[Collected data]

----------------

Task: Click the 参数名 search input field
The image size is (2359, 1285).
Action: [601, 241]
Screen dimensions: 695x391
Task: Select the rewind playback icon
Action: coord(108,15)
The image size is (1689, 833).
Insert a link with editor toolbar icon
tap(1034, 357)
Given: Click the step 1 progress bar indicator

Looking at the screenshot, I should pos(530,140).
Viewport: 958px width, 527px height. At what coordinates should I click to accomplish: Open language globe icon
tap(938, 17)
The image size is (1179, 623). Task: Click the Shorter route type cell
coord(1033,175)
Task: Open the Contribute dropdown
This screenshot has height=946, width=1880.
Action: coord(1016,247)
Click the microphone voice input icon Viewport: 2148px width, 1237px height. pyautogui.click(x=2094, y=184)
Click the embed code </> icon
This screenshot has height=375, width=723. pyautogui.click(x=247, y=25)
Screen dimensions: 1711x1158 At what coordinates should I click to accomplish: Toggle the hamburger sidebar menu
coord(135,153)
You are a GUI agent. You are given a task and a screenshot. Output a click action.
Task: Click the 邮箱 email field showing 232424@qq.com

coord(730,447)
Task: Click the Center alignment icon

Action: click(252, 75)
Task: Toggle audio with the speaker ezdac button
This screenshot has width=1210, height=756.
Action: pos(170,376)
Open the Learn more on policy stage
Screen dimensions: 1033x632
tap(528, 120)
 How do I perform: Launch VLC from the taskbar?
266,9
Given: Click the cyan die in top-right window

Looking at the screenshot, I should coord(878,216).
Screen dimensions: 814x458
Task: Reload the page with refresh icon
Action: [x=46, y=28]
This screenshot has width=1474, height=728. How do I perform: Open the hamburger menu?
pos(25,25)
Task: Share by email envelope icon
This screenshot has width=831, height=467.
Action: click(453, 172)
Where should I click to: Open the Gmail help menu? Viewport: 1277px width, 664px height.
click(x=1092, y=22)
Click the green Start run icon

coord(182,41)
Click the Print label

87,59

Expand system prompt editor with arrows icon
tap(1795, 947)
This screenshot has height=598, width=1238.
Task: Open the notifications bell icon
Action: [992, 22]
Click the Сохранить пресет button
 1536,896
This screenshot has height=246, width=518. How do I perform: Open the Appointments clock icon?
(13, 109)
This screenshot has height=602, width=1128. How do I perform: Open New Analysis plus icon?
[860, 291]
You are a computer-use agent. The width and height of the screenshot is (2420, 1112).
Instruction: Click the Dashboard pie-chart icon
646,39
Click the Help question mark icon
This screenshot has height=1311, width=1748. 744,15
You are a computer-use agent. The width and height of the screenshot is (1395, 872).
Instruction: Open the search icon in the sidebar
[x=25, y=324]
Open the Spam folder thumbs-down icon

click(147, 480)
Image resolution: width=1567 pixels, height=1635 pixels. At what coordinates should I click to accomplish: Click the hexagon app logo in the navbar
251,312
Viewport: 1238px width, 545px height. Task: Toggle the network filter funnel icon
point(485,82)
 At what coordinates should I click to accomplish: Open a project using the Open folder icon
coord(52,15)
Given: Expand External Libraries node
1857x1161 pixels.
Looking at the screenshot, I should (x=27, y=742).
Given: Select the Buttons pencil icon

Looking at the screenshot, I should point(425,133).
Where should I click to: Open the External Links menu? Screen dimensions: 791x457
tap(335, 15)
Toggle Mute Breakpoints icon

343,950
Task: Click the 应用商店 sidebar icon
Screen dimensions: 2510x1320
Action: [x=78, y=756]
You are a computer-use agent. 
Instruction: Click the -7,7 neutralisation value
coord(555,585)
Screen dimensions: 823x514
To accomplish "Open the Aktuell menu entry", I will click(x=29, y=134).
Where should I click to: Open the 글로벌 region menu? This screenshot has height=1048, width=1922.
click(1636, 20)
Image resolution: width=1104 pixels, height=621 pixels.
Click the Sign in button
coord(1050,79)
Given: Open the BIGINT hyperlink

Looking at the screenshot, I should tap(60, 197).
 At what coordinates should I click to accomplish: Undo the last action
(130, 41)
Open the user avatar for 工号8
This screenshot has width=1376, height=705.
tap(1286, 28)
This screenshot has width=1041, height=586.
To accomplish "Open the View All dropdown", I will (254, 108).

----------------

**WHAT THE TASK ASKS**. Repeat each record verbatim.

**SOLUTION TO THIS EXERCISE**.
Task: Click the 参数名 search input field
The image size is (2359, 1285).
Action: [601, 241]
Screen dimensions: 695x391
Task: Select the rewind playback icon
Action: coord(108,15)
The image size is (1689, 833).
Insert a link with editor toolbar icon
tap(1034, 357)
Given: Click the step 1 progress bar indicator

Looking at the screenshot, I should pos(530,140).
Viewport: 958px width, 527px height. At what coordinates should I click to accomplish: Open language globe icon
tap(938, 17)
The image size is (1179, 623). Task: Click the Shorter route type cell
coord(1033,175)
Task: Open the Contribute dropdown
This screenshot has height=946, width=1880.
Action: coord(1016,247)
Click the microphone voice input icon Viewport: 2148px width, 1237px height. pyautogui.click(x=2094, y=184)
Click the embed code </> icon
This screenshot has height=375, width=723. pyautogui.click(x=247, y=25)
Screen dimensions: 1711x1158 At what coordinates should I click to accomplish: Toggle the hamburger sidebar menu
coord(135,153)
You are a GUI agent. You are given a task and a screenshot. Output a click action.
Task: Click the 邮箱 email field showing 232424@qq.com

coord(730,447)
Task: Click the Center alignment icon

Action: click(252, 75)
Task: Toggle audio with the speaker ezdac button
This screenshot has width=1210, height=756.
Action: pos(170,376)
Open the Learn more on policy stage
Screen dimensions: 1033x632
tap(528, 120)
 How do I perform: Launch VLC from the taskbar?
266,9
Given: Click the cyan die in top-right window

Looking at the screenshot, I should coord(878,216).
Screen dimensions: 814x458
Task: Reload the page with refresh icon
Action: [x=46, y=28]
This screenshot has width=1474, height=728. How do I perform: Open the hamburger menu?
pos(25,25)
Task: Share by email envelope icon
This screenshot has width=831, height=467.
Action: click(453, 172)
Where should I click to: Open the Gmail help menu? Viewport: 1277px width, 664px height.
click(x=1092, y=22)
Click the green Start run icon

coord(182,41)
Click the Print label

87,59

Expand system prompt editor with arrows icon
tap(1795, 947)
This screenshot has height=598, width=1238.
Task: Open the notifications bell icon
Action: [992, 22]
Click the Сохранить пресет button
 1536,896
This screenshot has height=246, width=518. How do I perform: Open the Appointments clock icon?
(13, 109)
This screenshot has height=602, width=1128. How do I perform: Open New Analysis plus icon?
[860, 291]
You are a computer-use agent. The width and height of the screenshot is (2420, 1112).
Instruction: Click the Dashboard pie-chart icon
646,39
Click the Help question mark icon
This screenshot has height=1311, width=1748. 744,15
You are a computer-use agent. The width and height of the screenshot is (1395, 872).
Instruction: Open the search icon in the sidebar
[x=25, y=324]
Open the Spam folder thumbs-down icon

click(147, 480)
Image resolution: width=1567 pixels, height=1635 pixels. At what coordinates should I click to accomplish: Click the hexagon app logo in the navbar
251,312
Viewport: 1238px width, 545px height. Task: Toggle the network filter funnel icon
point(485,82)
 At what coordinates should I click to accomplish: Open a project using the Open folder icon
coord(52,15)
Given: Expand External Libraries node
1857x1161 pixels.
Looking at the screenshot, I should (x=27, y=742).
Given: Select the Buttons pencil icon

Looking at the screenshot, I should point(425,133).
Where should I click to: Open the External Links menu? Screen dimensions: 791x457
tap(335, 15)
Toggle Mute Breakpoints icon

343,950
Task: Click the 应用商店 sidebar icon
Screen dimensions: 2510x1320
Action: [x=78, y=756]
You are a computer-use agent. 
Instruction: Click the -7,7 neutralisation value
coord(555,585)
Screen dimensions: 823x514
To accomplish "Open the Aktuell menu entry", I will click(x=29, y=134).
Where should I click to: Open the 글로벌 region menu? This screenshot has height=1048, width=1922.
click(1636, 20)
Image resolution: width=1104 pixels, height=621 pixels.
Click the Sign in button
coord(1050,79)
Given: Open the BIGINT hyperlink

Looking at the screenshot, I should tap(60, 197).
 At what coordinates should I click to accomplish: Undo the last action
(130, 41)
Open the user avatar for 工号8
This screenshot has width=1376, height=705.
tap(1286, 28)
This screenshot has width=1041, height=586.
To accomplish "Open the View All dropdown", I will (254, 108).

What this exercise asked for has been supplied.